The firm mucus layer is devoid of bacteria. (A) Muc2-positive goblet cells and overlaying mucus layers in a section of the mouse distal colon were detected by using the anti-MUC2C3 antiserum (green). The section is counterstained with DAPI to visualize nuclei. An inner stratified mucus layer (s) is linked via Muc2-stained threads (white arrow) to the goblet cells of the surface epithelia. The lowest part of the inner mucus layer is stained differently (a), suggesting a different organized form compared to the stratified (s) layer. The outer mucus layer (o) is mixed with the luminal content. (Scale bar: 50 μm.) (B) Magnification of the interface between the epithelial surface and the mucus layer, marked as in A. (C) Magnification of the inner mucus layer displayed a stratified pattern suggesting a lamellar organization. (D) Combined Muc2 immunostaining (green) as in A and FISH analysis using the general bacterial probe EUB338-Alexa Fluor 555 (red) of distal colon shows Muc2-positive goblet cells and an inner stratified (s) mucus layer on the epithelium. This layer is devoid of bacteria, which can only be detected in the outer mucus layer. The inner mucus generates a spatial separation between the cells and the microflora. (Scale bar: 20 μm.) (E) Semiquantitative PCR of bacterial 16S gene using DNA isolated from equal surface areas of the loose (L) and firm (F) mucus demonstrated more bacteria in the loose mucus layer. Amplification was done for 20, 25, and 30 cycles as indicated.

Fig. 4.

In Muc2^−/− mice the bacteria are in close contact with the epithelia and enter into the crypts and cells. (A) Total mucus scraped from C57BL/6 (WT) and Muc2^−/− colon were separated by reduced AgPAGE and the gel stained with Alcian blue. No major compensating mucins were observed in the sample from Muc2^−/− mice as also revealed by proteomics. (B) Fixed sections of the distal colon from WT or Muc2^−/− mice were stained with Alcian blue/PAS. The samples are shown in the same scale relative to each other.

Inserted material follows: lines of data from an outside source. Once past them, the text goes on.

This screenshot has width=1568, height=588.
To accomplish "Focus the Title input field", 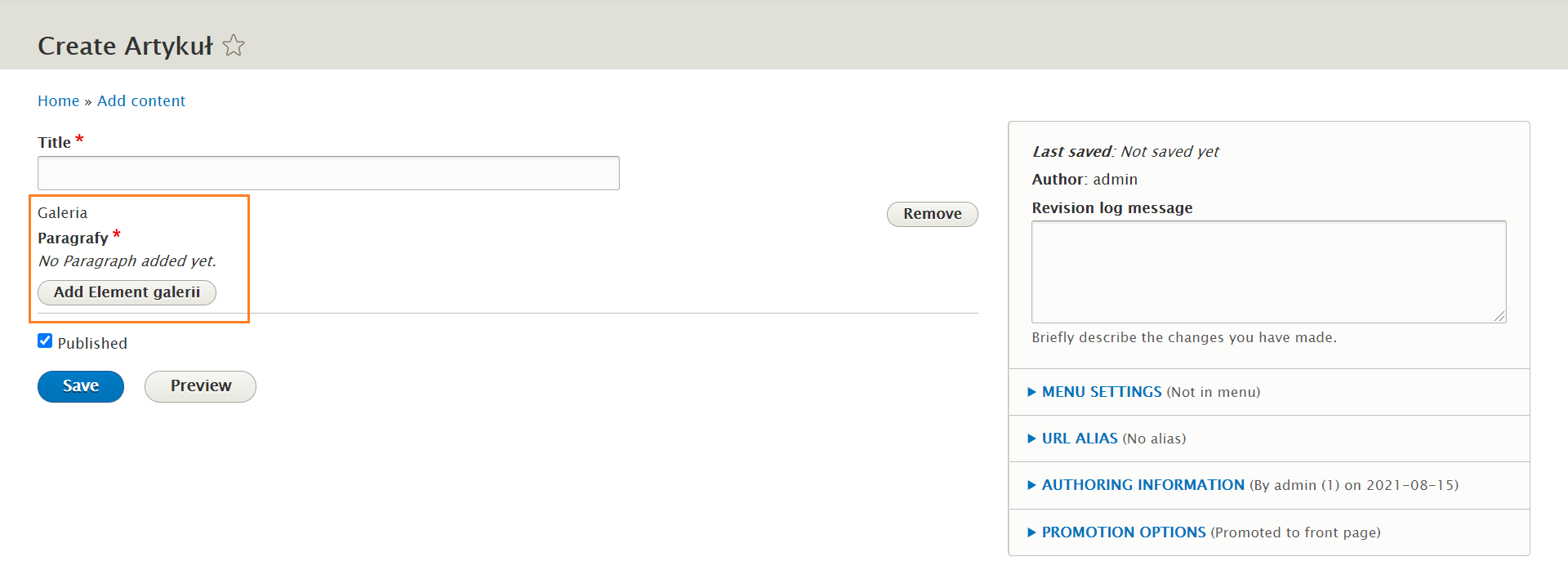I will (x=328, y=173).
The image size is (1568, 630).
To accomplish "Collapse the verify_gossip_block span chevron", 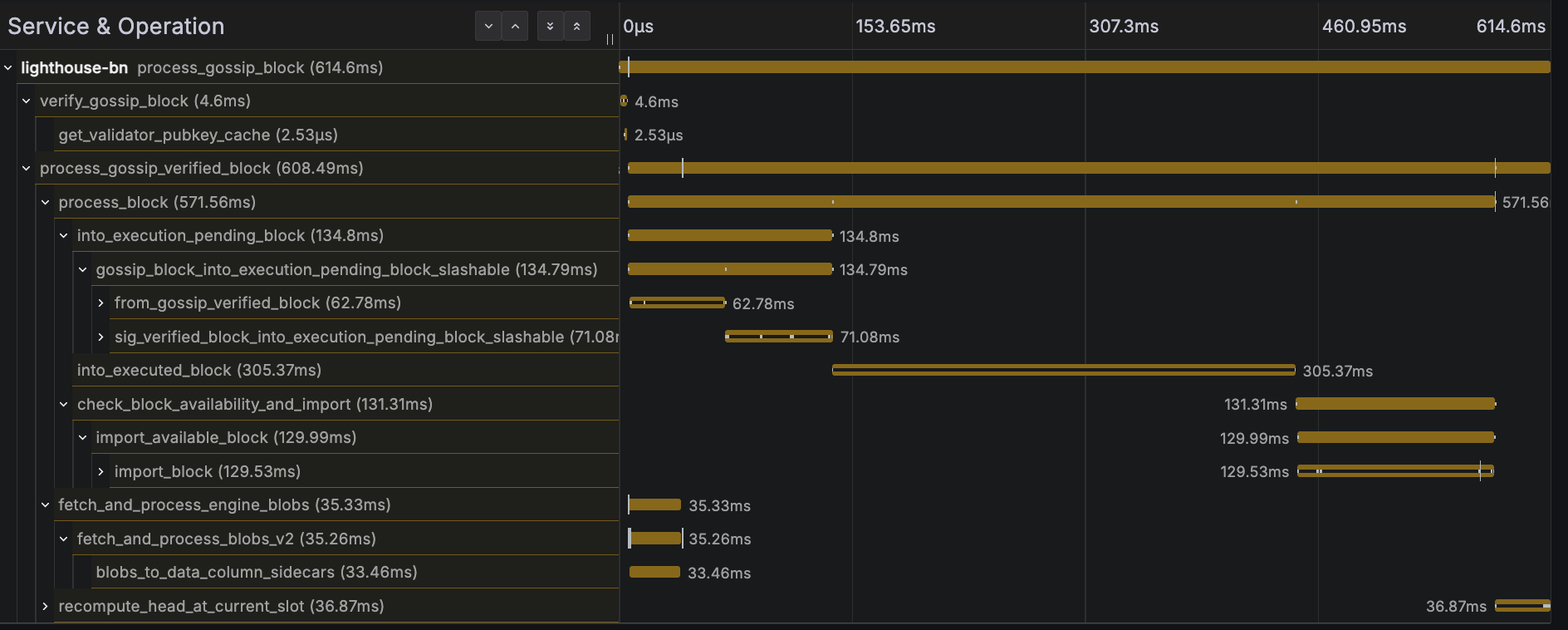I will tap(27, 101).
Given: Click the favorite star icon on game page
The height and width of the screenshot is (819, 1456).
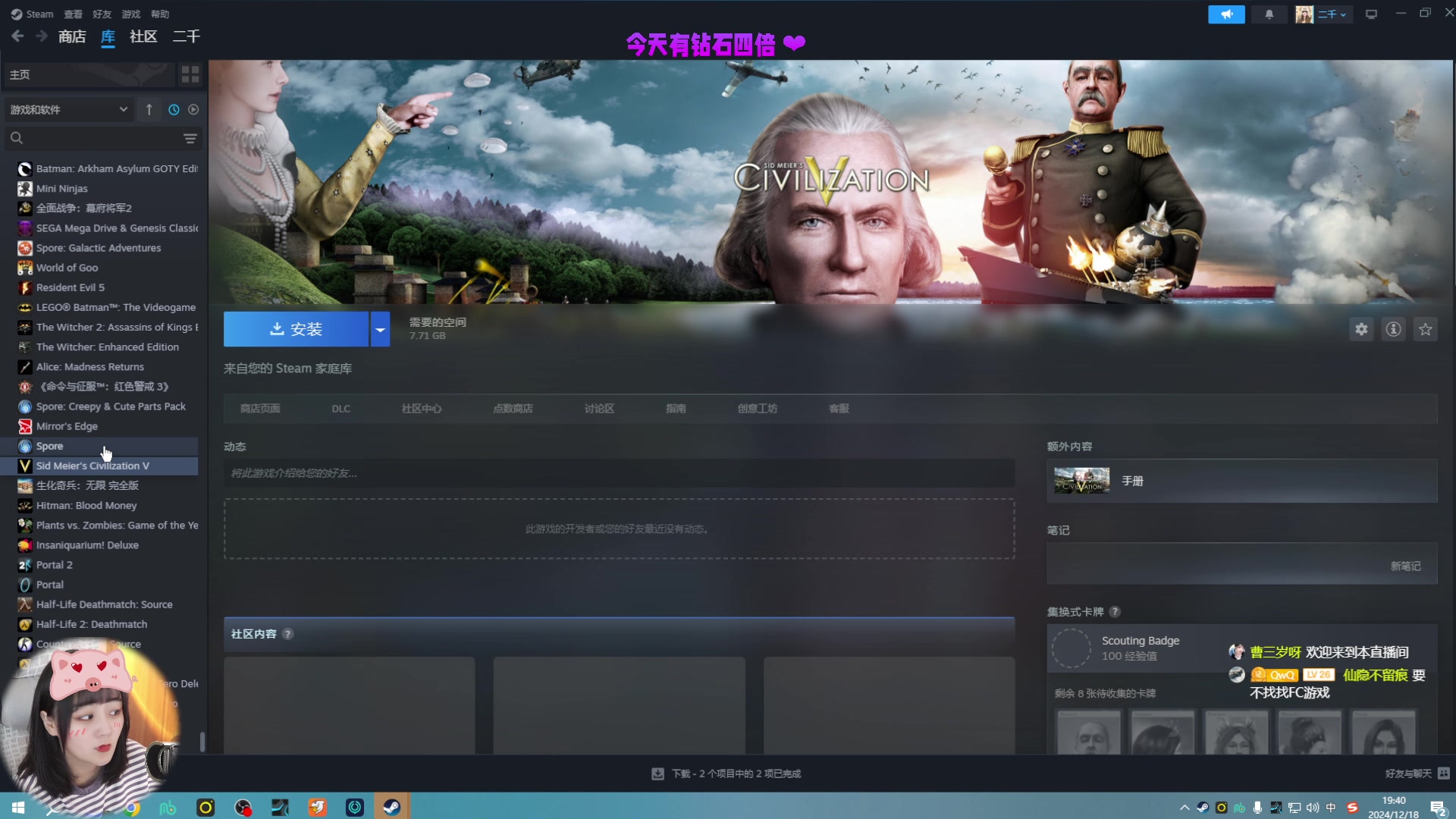Looking at the screenshot, I should pyautogui.click(x=1427, y=329).

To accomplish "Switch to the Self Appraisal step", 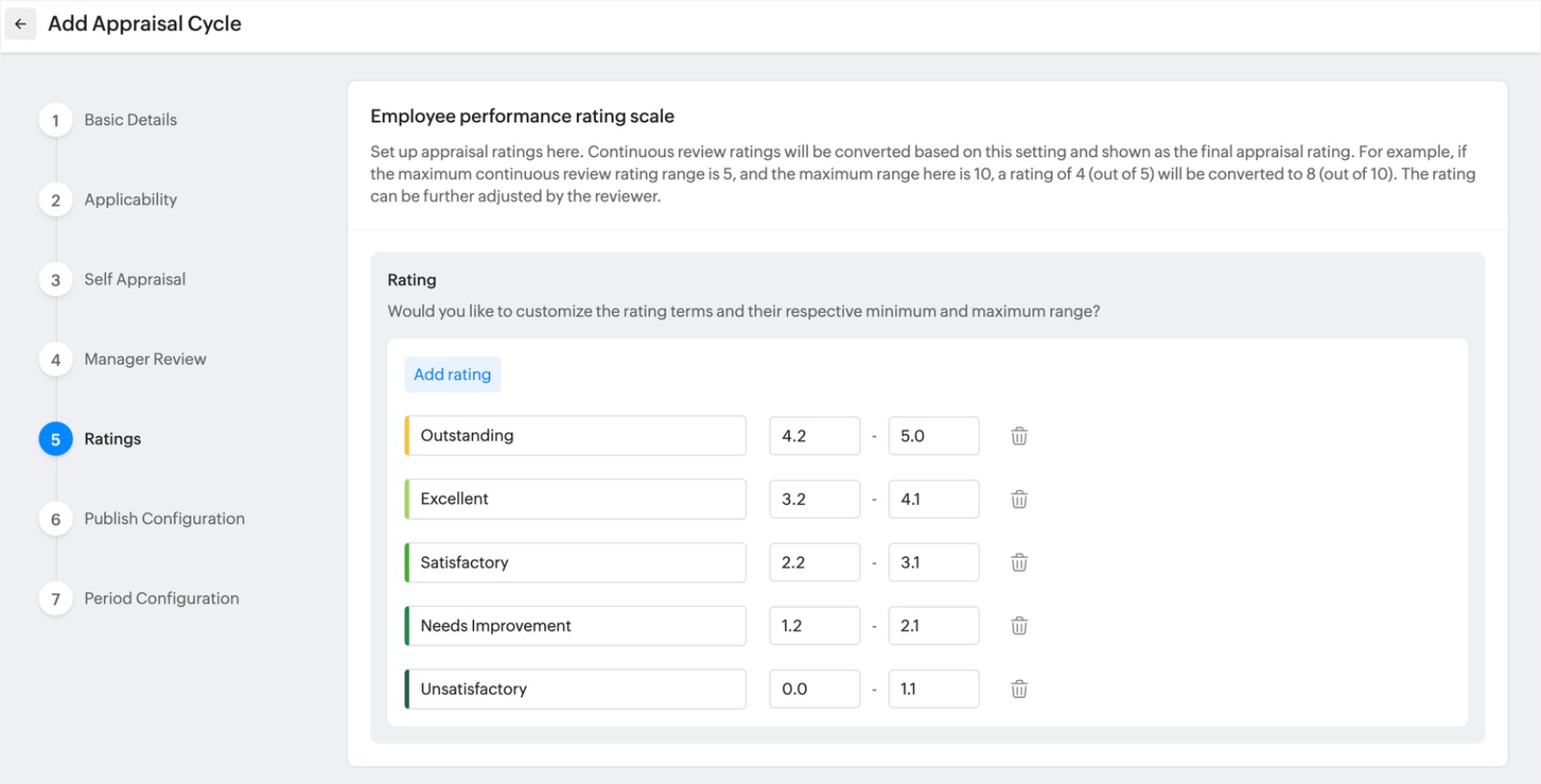I will (x=134, y=279).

Muc2^−/− animals have an enlarged colon diameter with elongated crypts. (Scale bars: 1 mm (Upper) and 100 μm (Lower). (C) FISH using the EUB338-Alexa Fluor 555 probe staining bacteria and DAPI DNA staining in colon show a clear separation of the bacterial DNA and epithelial surface in WT mice, but not in Muc2^−/−. This separation corresponds to the stratified mucus layer (s). (Scale bar: 100 μm.) (D and E) Alcian blue/PAS and FISH staining of Muc2^−/− colon show bacteria far down into the crypts as indicated by white arrows. This was never observed in WT mice. (Scale bar: 100 μm.) (F) Bacteria were detected close to the nuclei (1–5 μm) or basal of the nuclei in some epithelial and in detached cells. Confocal microscopy of a 1.5-μm optical slice with bacteria (EUB338) red and DNA green. L, lumen. (Scale bars: 5 μm.)